──────── Raw data ────────
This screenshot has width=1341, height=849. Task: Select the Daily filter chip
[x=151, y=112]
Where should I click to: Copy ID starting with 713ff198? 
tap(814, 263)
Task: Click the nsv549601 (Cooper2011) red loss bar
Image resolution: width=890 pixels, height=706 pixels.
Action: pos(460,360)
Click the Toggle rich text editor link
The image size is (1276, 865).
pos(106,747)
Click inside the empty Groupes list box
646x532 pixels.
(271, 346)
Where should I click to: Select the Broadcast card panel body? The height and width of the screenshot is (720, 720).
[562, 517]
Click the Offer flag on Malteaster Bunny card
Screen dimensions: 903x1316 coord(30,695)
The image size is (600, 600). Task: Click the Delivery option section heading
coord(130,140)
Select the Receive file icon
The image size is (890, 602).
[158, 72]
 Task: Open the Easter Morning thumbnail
────────
_Instructions to follow_:
When you answer, return the records above exactly as they stand.

_Answer space_:
This screenshot has width=1341, height=849. Task: Select the Daily filter chip
[x=151, y=112]
Where should I click to: Copy ID starting with 713ff198? 
tap(814, 263)
Task: Click the nsv549601 (Cooper2011) red loss bar
Image resolution: width=890 pixels, height=706 pixels.
Action: pos(460,360)
Click the Toggle rich text editor link
The image size is (1276, 865).
pos(106,747)
Click inside the empty Groupes list box
646x532 pixels.
(271, 346)
Where should I click to: Select the Broadcast card panel body? The height and width of the screenshot is (720, 720).
[562, 517]
Click the Offer flag on Malteaster Bunny card
Screen dimensions: 903x1316 coord(30,695)
The image size is (600, 600). Task: Click the Delivery option section heading
coord(130,140)
Select the Receive file icon
The image size is (890, 602).
[158, 72]
 Task: Open the Easter Morning thumbnail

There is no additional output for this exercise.